● What to produce: Below are some records; state how many of their lines contain the word "agent", and add nothing.

Saved data entries:

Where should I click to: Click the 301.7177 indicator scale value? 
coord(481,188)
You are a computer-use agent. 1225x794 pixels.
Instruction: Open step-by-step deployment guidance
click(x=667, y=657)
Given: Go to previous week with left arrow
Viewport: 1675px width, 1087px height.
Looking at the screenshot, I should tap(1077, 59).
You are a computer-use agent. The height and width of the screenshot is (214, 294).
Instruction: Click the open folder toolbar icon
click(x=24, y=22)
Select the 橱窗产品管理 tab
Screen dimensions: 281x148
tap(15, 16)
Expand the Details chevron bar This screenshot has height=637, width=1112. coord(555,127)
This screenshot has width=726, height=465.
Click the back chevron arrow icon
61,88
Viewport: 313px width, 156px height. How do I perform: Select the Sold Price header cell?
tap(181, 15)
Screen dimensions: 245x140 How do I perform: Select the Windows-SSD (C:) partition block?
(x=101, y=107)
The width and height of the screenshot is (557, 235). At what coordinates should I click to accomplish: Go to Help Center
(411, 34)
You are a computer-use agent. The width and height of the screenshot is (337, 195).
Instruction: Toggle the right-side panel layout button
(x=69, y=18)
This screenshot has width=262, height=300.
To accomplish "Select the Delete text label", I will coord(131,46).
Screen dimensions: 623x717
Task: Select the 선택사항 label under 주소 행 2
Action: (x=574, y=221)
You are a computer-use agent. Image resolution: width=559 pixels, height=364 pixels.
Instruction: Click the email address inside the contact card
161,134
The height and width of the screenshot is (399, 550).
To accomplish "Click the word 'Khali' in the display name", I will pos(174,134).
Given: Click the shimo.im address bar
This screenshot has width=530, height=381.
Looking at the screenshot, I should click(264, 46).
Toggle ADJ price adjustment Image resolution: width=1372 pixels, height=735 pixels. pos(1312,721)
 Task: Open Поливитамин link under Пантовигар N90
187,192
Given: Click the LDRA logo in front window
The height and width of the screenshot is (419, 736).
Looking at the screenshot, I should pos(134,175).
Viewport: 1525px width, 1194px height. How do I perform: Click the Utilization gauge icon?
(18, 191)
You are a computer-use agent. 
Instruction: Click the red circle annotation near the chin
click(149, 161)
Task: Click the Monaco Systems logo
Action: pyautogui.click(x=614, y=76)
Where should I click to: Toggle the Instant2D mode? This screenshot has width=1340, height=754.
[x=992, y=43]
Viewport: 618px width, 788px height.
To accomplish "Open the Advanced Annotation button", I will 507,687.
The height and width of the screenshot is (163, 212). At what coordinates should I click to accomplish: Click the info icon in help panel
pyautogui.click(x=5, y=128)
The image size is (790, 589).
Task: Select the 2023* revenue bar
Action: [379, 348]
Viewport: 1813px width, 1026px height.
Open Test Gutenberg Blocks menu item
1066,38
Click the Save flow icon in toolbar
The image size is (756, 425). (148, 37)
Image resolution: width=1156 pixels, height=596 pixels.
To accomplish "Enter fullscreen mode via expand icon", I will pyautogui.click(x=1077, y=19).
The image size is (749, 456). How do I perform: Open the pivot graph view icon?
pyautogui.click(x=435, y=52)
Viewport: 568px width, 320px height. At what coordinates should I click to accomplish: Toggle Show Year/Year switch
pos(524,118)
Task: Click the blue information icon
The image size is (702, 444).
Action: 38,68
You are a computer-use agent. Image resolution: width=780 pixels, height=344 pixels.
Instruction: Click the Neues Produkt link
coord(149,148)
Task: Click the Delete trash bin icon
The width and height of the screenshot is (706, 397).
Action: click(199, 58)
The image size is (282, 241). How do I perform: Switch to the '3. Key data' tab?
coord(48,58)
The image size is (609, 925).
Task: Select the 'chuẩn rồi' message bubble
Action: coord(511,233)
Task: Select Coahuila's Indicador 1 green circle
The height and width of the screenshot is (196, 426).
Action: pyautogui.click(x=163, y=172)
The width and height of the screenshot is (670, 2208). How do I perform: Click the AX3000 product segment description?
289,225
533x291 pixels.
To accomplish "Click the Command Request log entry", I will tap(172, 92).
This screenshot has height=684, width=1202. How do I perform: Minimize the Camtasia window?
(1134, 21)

● Response for this exercise: 6